- ¿Cuándo se inició su relación con China y su idioma?
- Empecé con el idioma hace diez años, en 1998. Ahora tengo la residencia en Pekín.
- Una revolución personal y familar, supongo.
- Mi compañera, que vive en Mondragon, ha pedido una excedencia en su trabajo y viene a Pekín. Yo no tenía claro cuánto tiempo iba a estar, pero los años pasan volando.
- Todo cambio, ¿es una oportunidad?
- La posibilidad me resultó atractiva. Era un desafío. Al principio viajaba a Asia cada mes o mes y medio.
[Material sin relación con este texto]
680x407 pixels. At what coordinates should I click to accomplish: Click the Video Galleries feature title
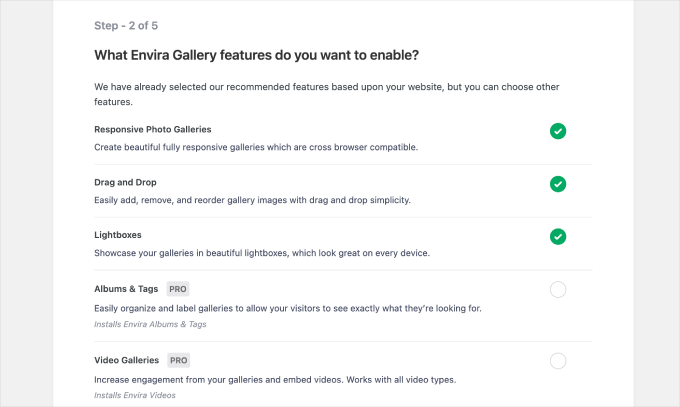[x=128, y=360]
Cuando se me planteó residir en Pekín, llevaba años en contacto con clientes y con el protocolo y la forma de vida de aquí.
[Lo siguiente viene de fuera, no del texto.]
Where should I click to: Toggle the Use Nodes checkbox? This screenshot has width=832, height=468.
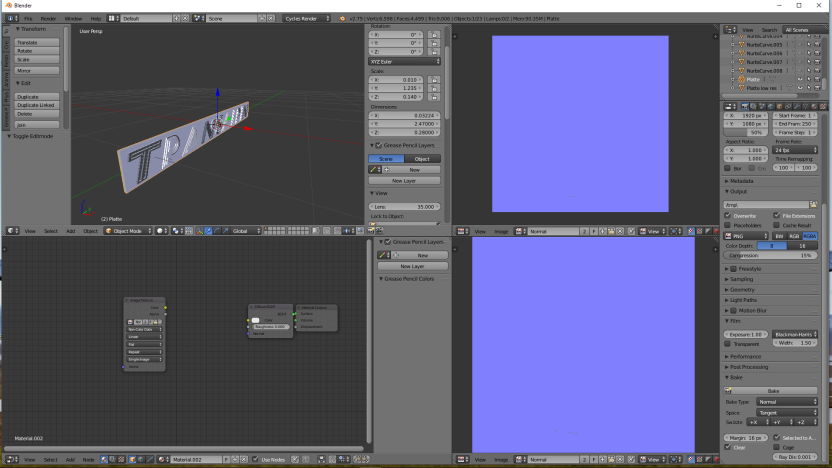[256, 460]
- ¿Se cumplen sus expectativas?
- Creo que es un momento que no se va a repetir y yo participo en vivo y en directo.
- La transformación es radical...
- Con sus contradicciones. Hay aspectos que apuntan hacia una economía de mercado. Y gobierna un partido comunista. El choque es curioso.
- ¿Qué chip debe colocarse quien inicia una relación con China?
- Hay que venir con una mentalidad abierta. Una tradición que viene de Confucio es diferente a una cultura derivada de los griegos.
- ¿Le resultó difícil el chino?
- El idioma supone un cambio radical. La referencia del abecedario no sirve. Su estructura gramatical es muy sencilla. Son más complicados los sonidos y los caracteres. Si a ello le sumas la forma de pensar china, las cosas se complican. Sólo como ejercicio mental merece la pena.
- Usted se hizo con el chino...
- No tengo problemas para moverme por la calle. Pero es complicado seguir una conversación de cierto nivel. Hay que pasar por la Universidad o por un estudio intensivo.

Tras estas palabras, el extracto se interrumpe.